Senate Bill 8, sponsored by Sen. Jay Morris. R-West Monroe, cleared the chamber in a 70-28 vote, reaching the very minimum two-thirds support required to put constitutional amendments on the statewide ballot. The measure will return to the Senate for a final vote on some House amendments and. If approved, it will go before voters in the Nov. 3, 2026, election.
Confusion over the bill that many hoped would be cleared up only deepened Monday, specifically on whether the proposal would apply only to future state employee hires or if it could be used to remove existing state employees.
Morris' bill would change the Louisiana Constitution to give state lawmakers power that currently rests with the Civil Service Commission, a seven-member independent review panel that oversees the hiring, promotion and firing of 28,000 'classified' state workers. The commission, working with state agencies on staffing goals, has the power to create and eliminate job positions and decide which jobs should have a protected classified status and which should not.
Classified employees enjoy some degree of protection against politically-motivated or otherwise unfair terminations and disciplinary practices because they have the right to appeal such decisions to the Civil Service Commission, which has the final say on staffing matters for most state agencies.
In a previous interview and during committee hearings on the bill, Morris said his bill would allow the legislature to designate classified state employees as unclassified, meaning they could be fired at will. But several changes to the legislation's text and its proposed ballot language have raised questions about whether current state employees will be at risk of losing their jobs.
Presenting the bill on the House floor Monday, Rep. Beau Beaullieu, R-New Iberia, repeatedly assured his colleagues the proposal would apply only to future hires. He based his assurances on the argument that the amendment allows only for job positions to become unclassified, not employees. If the Legislature were to unclassify a job position, any state employees currently holding those positions would not be affected, he said.
Beaullieu's argument didn't land with several lawmakers opposed to the measure. Rep. Matt Willard, D-New Orleans, reading from the text of the proposal, asked why the ballot language specifically indicates the amendment applies to 'officers, positions and employees' – a phrase that appears twice in the bill.
Caught off-guard by Willard's question, Beaullieu couldn't explain the discrepancy, referring questions to Morris, the bill's author.

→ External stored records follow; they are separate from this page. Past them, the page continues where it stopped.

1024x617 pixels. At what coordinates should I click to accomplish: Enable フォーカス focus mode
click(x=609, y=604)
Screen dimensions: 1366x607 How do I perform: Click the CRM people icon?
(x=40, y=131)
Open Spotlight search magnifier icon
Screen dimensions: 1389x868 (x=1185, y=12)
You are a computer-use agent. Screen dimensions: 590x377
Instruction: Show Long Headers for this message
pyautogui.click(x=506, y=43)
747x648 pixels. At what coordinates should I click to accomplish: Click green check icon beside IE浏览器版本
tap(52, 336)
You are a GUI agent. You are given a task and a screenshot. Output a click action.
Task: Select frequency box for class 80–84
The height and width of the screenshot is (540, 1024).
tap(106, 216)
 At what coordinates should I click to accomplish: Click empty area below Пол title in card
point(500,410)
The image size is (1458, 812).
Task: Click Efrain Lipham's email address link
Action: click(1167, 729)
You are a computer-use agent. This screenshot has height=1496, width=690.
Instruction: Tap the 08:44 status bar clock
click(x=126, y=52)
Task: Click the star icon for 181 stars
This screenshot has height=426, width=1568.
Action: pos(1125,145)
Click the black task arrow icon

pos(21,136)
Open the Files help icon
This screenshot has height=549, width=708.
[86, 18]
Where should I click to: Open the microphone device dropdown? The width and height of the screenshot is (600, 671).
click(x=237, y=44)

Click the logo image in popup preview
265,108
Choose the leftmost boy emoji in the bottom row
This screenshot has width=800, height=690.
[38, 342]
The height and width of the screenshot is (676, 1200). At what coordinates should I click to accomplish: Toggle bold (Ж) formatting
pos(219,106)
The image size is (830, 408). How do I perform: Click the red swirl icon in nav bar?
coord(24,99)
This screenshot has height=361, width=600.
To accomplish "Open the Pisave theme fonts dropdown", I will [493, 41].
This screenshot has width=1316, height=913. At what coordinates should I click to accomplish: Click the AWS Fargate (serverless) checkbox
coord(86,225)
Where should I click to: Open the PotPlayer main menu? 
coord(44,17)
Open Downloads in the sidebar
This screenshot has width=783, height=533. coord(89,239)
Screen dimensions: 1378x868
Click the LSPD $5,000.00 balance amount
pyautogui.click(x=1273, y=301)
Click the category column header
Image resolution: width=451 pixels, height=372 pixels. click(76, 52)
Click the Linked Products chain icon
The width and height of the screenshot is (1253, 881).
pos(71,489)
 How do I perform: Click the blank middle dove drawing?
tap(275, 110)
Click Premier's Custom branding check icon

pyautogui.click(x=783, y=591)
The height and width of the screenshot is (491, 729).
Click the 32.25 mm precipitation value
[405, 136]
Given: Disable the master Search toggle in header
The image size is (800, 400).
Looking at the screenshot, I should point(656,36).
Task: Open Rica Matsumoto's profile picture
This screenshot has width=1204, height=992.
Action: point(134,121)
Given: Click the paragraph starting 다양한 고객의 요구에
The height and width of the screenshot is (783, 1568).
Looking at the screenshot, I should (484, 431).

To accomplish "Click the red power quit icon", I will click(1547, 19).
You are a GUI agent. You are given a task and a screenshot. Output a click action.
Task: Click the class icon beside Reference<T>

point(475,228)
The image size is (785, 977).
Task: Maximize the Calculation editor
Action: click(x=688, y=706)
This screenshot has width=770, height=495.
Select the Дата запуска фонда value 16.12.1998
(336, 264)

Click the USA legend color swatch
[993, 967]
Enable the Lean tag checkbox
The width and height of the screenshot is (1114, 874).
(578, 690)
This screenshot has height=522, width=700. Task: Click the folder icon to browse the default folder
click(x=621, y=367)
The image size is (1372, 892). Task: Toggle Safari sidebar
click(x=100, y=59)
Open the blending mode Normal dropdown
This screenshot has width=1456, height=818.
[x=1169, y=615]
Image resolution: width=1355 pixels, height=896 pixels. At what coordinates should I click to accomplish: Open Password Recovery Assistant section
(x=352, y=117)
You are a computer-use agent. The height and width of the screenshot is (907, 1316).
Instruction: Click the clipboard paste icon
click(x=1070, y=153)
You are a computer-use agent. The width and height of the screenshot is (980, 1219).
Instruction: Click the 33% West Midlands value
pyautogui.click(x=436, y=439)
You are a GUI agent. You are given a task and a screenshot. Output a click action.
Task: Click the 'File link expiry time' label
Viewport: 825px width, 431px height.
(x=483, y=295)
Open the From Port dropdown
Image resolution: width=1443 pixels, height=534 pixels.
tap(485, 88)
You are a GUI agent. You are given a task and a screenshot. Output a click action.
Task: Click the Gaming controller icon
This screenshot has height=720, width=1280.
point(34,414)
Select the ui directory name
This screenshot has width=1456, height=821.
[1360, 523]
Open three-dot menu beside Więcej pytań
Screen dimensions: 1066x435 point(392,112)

In a later interview, Morris would not offer any assurances as to whether existing classified employees would get to keep their protections.
'Obviously, only employees can be unclassified,' Morris said. 'Positions are employees. You can't unclassify them if somebody's not working.'
Morris also refused to say if his intention is for the amendment to apply only to future hires.
'It's not gonna apply to anybody unless we pass a law,' he said.